(Information shown)

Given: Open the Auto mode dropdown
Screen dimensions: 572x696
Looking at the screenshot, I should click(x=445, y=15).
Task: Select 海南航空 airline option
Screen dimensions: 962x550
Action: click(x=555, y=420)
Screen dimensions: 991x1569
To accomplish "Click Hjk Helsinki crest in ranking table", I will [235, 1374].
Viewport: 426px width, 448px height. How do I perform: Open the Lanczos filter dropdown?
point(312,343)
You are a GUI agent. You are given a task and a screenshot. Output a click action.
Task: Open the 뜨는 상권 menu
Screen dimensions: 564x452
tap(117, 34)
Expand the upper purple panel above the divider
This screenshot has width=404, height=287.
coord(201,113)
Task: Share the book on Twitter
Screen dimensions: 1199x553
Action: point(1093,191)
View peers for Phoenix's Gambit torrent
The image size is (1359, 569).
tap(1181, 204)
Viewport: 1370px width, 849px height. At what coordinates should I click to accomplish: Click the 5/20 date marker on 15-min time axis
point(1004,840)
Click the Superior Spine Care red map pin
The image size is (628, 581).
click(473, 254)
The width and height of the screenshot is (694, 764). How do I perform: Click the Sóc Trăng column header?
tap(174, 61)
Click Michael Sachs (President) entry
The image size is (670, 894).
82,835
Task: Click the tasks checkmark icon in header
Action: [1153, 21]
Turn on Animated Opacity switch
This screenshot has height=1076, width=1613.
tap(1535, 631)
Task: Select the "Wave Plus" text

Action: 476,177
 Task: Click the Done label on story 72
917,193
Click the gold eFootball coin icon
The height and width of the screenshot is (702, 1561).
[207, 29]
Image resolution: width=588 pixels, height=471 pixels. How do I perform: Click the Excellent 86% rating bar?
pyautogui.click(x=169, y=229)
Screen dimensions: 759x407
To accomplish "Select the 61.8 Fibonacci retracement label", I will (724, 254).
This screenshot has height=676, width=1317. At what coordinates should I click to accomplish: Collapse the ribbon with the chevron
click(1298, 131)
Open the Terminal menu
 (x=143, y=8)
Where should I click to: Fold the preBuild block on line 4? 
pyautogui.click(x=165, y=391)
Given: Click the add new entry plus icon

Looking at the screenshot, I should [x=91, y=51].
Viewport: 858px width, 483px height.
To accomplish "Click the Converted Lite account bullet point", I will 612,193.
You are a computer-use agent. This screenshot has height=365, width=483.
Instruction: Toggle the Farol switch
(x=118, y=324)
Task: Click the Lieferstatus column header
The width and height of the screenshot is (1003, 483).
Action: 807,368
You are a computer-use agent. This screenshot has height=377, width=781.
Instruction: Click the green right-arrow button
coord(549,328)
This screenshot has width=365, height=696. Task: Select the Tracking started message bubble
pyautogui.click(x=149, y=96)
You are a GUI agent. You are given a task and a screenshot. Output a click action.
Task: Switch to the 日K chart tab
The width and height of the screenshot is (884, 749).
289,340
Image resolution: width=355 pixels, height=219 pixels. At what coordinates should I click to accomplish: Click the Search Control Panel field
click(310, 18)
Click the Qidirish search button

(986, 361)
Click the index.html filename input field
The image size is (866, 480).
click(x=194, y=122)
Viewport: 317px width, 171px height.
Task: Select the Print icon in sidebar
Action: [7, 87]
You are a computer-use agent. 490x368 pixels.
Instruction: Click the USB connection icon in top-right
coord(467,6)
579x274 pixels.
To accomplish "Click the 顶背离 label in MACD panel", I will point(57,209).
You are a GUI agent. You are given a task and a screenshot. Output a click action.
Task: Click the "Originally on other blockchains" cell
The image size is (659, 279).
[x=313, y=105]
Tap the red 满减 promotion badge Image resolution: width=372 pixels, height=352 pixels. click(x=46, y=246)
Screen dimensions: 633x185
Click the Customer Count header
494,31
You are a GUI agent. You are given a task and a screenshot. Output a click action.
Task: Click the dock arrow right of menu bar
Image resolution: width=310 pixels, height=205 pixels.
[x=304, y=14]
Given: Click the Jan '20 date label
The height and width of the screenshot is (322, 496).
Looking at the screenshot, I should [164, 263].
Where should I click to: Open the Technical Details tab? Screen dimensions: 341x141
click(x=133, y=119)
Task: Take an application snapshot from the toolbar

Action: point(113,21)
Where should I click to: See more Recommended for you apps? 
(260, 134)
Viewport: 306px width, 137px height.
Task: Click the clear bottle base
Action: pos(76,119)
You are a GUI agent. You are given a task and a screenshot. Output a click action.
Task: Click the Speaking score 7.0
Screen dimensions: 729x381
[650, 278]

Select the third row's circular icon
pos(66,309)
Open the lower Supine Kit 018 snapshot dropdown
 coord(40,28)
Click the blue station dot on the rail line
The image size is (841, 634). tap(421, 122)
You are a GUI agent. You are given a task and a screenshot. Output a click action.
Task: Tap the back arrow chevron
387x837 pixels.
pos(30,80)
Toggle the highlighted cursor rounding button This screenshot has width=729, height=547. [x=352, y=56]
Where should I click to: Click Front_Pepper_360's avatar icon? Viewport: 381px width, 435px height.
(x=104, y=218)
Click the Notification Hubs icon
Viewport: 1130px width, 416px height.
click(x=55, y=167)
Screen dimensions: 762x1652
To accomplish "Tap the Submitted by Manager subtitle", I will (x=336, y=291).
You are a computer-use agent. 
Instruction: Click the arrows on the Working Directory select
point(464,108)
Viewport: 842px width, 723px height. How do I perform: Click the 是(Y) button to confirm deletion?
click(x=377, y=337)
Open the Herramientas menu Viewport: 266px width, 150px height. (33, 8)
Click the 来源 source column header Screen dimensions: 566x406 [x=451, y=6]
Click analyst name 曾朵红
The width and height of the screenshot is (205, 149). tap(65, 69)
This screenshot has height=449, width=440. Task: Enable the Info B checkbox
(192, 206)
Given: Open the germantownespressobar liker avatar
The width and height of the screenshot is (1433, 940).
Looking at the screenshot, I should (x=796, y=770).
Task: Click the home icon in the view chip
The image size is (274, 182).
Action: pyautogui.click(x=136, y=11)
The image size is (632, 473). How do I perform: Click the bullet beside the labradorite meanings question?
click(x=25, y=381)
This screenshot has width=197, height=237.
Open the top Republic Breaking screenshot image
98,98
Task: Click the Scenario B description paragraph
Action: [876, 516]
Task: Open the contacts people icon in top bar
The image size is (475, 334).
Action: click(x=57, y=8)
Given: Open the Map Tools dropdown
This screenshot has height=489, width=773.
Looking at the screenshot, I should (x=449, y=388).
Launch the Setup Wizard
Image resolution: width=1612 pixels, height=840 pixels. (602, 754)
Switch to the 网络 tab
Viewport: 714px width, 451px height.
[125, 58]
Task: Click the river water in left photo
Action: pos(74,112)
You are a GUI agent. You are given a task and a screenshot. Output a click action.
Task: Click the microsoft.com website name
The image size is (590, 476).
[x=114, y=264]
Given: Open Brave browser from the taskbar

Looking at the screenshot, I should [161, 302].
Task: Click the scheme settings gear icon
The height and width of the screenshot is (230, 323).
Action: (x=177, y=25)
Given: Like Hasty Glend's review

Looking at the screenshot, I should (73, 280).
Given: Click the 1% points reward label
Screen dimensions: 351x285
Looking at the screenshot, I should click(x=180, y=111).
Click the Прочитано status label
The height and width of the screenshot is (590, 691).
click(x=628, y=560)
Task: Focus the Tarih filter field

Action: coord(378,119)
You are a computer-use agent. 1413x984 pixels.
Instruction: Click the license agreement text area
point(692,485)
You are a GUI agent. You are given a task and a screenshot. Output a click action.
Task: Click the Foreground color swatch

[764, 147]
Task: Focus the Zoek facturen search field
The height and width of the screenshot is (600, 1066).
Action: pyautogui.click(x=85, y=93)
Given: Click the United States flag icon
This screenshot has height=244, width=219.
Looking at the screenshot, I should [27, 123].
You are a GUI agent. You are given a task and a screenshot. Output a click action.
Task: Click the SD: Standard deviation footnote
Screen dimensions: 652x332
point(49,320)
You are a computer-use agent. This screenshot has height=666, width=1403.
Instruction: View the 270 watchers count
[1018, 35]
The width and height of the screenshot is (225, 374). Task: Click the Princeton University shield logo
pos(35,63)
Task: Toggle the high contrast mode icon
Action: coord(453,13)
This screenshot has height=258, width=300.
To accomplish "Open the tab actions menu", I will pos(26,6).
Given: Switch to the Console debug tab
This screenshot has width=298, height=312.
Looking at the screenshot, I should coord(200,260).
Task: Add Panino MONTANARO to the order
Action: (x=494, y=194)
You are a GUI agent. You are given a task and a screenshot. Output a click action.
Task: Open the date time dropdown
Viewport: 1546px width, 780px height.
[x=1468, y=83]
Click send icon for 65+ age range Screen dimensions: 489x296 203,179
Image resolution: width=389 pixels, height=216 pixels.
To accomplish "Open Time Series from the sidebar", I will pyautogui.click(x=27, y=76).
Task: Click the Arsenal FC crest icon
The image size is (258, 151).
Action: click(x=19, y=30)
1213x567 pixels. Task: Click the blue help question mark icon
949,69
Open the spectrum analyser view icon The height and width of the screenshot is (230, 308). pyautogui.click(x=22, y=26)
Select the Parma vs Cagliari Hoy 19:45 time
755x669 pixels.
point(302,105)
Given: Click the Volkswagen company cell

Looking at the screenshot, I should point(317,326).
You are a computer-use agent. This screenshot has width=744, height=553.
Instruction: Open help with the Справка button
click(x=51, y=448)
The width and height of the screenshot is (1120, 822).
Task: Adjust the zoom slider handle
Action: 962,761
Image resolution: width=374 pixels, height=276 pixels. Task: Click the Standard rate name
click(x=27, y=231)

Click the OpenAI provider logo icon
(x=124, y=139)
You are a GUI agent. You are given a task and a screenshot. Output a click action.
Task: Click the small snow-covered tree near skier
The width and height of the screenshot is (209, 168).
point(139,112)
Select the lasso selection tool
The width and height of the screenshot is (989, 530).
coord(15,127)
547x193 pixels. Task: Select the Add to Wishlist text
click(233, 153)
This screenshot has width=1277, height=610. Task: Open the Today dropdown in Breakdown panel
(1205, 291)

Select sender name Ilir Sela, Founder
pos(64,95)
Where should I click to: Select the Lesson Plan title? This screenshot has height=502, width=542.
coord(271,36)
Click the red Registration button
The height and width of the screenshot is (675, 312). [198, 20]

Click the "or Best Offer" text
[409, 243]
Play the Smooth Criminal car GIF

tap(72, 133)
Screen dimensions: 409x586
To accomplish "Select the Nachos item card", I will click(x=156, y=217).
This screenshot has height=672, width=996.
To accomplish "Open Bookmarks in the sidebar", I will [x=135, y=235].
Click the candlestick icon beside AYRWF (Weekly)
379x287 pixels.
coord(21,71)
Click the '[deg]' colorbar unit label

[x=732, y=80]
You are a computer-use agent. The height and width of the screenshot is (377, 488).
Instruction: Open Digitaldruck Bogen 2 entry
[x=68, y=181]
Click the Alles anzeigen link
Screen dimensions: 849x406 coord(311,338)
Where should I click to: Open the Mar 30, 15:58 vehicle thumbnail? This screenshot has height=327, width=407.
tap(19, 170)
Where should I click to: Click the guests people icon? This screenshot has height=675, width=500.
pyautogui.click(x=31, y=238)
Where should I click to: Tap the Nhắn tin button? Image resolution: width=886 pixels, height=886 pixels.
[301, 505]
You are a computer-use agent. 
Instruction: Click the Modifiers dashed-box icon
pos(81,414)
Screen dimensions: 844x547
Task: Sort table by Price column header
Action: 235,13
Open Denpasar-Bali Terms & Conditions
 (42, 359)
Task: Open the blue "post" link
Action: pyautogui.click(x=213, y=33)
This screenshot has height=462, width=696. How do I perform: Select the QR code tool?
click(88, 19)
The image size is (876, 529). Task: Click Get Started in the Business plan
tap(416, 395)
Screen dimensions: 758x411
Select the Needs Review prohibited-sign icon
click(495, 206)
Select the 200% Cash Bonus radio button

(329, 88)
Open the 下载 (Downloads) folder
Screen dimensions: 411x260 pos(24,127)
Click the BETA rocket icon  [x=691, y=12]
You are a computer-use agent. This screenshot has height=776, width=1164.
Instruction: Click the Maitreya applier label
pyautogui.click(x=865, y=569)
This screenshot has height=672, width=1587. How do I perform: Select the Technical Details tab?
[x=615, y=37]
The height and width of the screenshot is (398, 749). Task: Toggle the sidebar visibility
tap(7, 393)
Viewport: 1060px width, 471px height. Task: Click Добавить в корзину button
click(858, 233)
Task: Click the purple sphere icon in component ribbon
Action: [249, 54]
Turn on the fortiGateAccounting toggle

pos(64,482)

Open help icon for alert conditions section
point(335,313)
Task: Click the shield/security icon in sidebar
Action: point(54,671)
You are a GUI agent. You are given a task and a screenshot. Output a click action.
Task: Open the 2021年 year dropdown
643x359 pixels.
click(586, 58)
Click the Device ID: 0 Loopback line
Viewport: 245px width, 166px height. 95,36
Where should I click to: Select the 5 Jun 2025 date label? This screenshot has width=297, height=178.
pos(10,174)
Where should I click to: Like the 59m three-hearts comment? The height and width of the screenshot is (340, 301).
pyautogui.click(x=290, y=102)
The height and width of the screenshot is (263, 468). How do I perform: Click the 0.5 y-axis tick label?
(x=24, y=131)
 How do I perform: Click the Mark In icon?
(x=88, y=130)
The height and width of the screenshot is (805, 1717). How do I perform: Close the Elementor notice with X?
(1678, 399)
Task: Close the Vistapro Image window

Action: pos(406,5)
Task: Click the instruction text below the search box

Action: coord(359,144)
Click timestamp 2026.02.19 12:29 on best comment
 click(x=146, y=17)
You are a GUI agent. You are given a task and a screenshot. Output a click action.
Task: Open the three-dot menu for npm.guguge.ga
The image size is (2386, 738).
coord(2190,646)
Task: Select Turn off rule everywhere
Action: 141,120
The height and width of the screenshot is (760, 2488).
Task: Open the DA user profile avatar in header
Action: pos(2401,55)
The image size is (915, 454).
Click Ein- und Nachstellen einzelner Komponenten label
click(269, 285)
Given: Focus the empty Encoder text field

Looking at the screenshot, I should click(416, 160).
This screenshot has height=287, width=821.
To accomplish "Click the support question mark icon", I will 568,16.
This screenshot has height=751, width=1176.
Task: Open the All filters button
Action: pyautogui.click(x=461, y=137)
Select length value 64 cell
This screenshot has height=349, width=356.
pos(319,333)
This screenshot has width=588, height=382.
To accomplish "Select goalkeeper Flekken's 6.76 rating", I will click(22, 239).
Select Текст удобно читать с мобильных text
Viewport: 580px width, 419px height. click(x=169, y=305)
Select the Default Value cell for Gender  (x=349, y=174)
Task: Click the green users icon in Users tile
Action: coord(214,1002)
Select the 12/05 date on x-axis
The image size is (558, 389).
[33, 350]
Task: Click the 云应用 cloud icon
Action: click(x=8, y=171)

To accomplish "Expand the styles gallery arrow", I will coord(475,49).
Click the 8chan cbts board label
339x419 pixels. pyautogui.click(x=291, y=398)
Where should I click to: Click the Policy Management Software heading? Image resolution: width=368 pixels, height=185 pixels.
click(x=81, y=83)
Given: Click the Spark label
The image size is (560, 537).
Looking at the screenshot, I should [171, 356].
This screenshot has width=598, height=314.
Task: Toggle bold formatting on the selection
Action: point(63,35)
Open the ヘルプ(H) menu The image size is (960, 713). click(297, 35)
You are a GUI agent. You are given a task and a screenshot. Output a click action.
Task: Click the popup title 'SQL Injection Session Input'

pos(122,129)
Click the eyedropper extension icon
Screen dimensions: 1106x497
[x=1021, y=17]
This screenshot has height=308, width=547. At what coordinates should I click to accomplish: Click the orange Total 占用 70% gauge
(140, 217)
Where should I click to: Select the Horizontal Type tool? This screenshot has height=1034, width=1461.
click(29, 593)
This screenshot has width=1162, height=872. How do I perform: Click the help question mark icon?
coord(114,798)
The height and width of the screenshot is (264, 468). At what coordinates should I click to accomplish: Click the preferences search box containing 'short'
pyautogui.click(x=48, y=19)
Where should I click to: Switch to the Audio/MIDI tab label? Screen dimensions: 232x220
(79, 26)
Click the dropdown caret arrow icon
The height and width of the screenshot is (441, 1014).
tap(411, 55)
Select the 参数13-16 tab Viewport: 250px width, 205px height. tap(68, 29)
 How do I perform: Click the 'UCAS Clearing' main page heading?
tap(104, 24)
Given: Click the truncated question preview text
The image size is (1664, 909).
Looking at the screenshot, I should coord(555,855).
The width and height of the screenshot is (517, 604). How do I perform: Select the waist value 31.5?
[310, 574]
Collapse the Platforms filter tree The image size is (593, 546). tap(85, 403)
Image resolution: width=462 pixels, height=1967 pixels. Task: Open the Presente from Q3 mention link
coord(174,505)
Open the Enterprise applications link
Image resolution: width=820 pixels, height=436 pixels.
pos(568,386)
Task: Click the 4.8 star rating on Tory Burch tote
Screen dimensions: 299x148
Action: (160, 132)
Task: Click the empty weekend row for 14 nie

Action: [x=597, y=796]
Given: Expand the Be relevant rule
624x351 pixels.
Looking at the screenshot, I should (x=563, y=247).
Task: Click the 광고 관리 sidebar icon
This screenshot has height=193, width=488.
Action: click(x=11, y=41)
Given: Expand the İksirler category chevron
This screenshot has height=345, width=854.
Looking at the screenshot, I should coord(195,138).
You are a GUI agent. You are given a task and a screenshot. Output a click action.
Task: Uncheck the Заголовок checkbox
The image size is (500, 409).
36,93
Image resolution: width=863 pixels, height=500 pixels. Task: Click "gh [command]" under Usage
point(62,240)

(End Information shown)

→ What is required
Each line of the entries holding the string "crest" should be found and copied.

→ Response below
To accomplish "Click Hjk Helsinki crest in ranking table", I will [235, 1374].
Task: Click the Arsenal FC crest icon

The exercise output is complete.